--- START ---
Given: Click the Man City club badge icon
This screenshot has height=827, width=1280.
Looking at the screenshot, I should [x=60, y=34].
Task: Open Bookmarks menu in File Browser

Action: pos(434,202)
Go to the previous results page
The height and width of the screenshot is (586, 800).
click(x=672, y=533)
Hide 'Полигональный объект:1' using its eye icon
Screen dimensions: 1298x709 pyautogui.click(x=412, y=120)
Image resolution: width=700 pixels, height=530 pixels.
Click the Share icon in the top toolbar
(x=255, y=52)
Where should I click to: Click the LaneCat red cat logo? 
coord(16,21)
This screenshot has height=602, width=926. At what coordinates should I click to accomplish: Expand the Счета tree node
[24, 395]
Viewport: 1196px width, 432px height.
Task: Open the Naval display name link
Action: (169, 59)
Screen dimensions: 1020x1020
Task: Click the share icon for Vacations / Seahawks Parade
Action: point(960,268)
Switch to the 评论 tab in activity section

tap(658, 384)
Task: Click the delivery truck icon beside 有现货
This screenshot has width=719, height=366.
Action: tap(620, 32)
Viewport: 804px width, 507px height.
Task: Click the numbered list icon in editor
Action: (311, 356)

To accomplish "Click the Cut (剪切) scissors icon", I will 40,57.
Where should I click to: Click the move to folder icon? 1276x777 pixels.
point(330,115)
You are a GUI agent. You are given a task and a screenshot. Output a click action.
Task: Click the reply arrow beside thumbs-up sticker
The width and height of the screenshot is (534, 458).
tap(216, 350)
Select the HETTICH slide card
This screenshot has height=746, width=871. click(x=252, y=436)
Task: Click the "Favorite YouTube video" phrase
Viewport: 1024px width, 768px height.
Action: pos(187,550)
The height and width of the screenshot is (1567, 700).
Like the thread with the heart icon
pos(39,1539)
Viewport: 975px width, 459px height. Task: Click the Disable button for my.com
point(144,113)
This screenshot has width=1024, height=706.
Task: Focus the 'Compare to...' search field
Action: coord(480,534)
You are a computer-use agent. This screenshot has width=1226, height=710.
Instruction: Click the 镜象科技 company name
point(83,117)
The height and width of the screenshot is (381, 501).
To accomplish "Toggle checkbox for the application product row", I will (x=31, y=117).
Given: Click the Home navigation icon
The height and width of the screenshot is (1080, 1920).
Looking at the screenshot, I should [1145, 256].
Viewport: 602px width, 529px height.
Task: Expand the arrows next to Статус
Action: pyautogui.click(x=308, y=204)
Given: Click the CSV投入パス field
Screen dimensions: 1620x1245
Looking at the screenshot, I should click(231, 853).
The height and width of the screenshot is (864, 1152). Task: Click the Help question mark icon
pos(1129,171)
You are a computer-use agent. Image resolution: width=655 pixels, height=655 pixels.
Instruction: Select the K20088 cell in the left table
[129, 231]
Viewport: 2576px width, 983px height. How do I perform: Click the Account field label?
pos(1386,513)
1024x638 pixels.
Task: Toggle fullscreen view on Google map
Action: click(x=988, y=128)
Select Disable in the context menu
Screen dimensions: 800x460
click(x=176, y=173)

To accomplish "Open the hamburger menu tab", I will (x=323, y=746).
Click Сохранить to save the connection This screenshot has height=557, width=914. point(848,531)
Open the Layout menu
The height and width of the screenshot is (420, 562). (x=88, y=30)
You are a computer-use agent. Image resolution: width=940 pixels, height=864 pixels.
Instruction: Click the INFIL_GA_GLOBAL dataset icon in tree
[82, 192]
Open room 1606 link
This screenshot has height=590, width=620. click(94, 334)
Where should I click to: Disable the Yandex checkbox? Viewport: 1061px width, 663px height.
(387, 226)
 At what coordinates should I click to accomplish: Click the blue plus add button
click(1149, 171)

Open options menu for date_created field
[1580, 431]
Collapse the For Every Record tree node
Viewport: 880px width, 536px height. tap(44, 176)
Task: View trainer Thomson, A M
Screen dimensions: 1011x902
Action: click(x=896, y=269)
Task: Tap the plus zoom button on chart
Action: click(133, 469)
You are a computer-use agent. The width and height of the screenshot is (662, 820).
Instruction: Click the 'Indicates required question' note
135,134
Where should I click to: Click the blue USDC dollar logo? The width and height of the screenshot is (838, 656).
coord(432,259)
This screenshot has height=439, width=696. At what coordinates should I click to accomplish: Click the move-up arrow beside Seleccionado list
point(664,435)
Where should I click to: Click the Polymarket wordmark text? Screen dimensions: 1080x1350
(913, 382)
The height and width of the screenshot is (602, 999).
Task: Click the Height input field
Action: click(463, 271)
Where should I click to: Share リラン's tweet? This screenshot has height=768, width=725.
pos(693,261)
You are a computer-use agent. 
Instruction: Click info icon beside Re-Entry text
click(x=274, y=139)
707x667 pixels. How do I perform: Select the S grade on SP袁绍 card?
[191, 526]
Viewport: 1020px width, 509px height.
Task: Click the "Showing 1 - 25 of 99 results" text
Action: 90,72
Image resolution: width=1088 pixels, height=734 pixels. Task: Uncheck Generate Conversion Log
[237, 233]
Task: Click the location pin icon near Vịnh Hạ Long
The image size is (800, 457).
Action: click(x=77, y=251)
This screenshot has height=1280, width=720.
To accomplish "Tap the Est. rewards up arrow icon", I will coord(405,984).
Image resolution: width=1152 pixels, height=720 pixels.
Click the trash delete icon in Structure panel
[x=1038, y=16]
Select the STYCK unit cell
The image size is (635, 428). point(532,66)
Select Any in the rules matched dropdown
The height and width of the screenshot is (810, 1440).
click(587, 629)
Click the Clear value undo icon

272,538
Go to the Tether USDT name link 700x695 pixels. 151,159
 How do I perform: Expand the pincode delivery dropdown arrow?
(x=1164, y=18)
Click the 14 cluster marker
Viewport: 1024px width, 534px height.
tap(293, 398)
--- END ---
### Exercise details
In the reply, include exactly the lines from the beginning of the entries above through the line holding "Task: Click the delivery", and nothing besides.

### Task answer
Given: Click the Man City club badge icon
This screenshot has height=827, width=1280.
Looking at the screenshot, I should [x=60, y=34].
Task: Open Bookmarks menu in File Browser

Action: pos(434,202)
Go to the previous results page
The height and width of the screenshot is (586, 800).
click(x=672, y=533)
Hide 'Полигональный объект:1' using its eye icon
Screen dimensions: 1298x709 pyautogui.click(x=412, y=120)
Image resolution: width=700 pixels, height=530 pixels.
Click the Share icon in the top toolbar
(x=255, y=52)
Where should I click to: Click the LaneCat red cat logo? 
coord(16,21)
This screenshot has height=602, width=926. At what coordinates should I click to accomplish: Expand the Счета tree node
[24, 395]
Viewport: 1196px width, 432px height.
Task: Open the Naval display name link
Action: (169, 59)
Screen dimensions: 1020x1020
Task: Click the share icon for Vacations / Seahawks Parade
Action: point(960,268)
Switch to the 评论 tab in activity section

tap(658, 384)
Task: Click the delivery truck icon beside 有现货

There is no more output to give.